• _Assigned task_: Set down a word-for-word copy of the data below, limited to the lines from the first through the line with "Given: Decrease font size with A− button".

Stored items
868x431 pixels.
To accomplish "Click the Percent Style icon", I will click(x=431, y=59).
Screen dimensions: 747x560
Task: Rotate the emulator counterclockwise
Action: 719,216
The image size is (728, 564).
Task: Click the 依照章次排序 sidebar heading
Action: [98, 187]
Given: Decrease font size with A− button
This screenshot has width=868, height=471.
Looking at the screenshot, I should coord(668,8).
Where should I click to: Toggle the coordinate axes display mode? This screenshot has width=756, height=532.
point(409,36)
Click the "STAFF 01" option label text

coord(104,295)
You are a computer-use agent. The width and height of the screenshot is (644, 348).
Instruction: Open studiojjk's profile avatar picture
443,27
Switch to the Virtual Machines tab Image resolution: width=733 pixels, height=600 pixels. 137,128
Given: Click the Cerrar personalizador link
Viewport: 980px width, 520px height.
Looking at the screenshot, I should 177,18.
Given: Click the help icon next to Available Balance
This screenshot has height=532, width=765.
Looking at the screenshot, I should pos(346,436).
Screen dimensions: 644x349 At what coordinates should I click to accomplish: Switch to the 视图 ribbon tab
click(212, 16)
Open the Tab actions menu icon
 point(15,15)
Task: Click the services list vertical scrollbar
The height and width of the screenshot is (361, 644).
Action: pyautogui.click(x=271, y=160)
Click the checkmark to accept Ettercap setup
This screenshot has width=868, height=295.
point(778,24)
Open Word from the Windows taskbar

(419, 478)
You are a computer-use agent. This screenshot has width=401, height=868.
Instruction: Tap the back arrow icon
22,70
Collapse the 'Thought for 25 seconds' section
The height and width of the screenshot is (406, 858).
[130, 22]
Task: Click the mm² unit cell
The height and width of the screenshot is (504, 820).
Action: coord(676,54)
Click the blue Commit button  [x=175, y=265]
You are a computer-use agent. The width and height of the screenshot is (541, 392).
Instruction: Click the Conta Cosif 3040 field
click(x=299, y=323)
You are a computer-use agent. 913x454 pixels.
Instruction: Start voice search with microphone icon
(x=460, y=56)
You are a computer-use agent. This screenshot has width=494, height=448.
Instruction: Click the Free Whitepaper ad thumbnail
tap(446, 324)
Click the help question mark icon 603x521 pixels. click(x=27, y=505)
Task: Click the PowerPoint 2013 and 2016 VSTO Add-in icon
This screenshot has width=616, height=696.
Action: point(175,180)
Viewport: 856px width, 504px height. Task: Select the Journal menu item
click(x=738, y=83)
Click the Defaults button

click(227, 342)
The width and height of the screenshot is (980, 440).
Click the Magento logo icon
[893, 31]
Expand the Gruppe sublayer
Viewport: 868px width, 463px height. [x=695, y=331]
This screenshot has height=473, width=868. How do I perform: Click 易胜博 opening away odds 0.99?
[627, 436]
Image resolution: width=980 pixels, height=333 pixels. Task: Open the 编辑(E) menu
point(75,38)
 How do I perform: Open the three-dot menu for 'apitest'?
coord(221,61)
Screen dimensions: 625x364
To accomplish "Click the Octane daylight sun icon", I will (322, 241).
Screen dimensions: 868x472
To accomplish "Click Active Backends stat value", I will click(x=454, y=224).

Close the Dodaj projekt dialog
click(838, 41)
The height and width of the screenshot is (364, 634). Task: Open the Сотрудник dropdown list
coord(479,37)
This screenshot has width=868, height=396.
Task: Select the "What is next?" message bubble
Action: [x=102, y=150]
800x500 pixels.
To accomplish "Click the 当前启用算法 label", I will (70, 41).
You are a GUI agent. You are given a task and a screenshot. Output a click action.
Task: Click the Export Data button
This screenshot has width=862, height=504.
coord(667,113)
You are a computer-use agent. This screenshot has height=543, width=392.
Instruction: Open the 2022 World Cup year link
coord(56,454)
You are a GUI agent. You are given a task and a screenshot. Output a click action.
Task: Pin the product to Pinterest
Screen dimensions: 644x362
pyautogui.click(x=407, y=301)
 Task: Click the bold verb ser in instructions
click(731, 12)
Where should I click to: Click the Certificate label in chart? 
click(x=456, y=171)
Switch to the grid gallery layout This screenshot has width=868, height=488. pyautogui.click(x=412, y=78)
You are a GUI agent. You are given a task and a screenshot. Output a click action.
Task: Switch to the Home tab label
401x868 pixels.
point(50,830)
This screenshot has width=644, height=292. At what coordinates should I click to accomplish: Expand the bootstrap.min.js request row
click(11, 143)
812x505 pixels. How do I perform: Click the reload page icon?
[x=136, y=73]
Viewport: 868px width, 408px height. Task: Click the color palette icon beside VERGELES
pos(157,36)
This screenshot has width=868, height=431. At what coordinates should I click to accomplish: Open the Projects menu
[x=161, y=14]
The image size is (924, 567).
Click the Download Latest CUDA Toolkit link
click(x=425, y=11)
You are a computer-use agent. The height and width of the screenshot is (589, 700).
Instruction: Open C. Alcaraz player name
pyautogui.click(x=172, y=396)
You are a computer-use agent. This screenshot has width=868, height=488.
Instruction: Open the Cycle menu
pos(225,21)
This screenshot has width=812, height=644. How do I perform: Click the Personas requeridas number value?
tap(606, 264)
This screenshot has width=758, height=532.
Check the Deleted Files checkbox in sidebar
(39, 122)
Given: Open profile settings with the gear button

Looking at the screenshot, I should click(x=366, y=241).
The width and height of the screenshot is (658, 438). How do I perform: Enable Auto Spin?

• _Task output_:
868x431 pixels.
To accomplish "Click the Percent Style icon", I will click(x=431, y=59).
Screen dimensions: 747x560
Task: Rotate the emulator counterclockwise
Action: 719,216
The image size is (728, 564).
Task: Click the 依照章次排序 sidebar heading
Action: [98, 187]
Given: Decrease font size with A− button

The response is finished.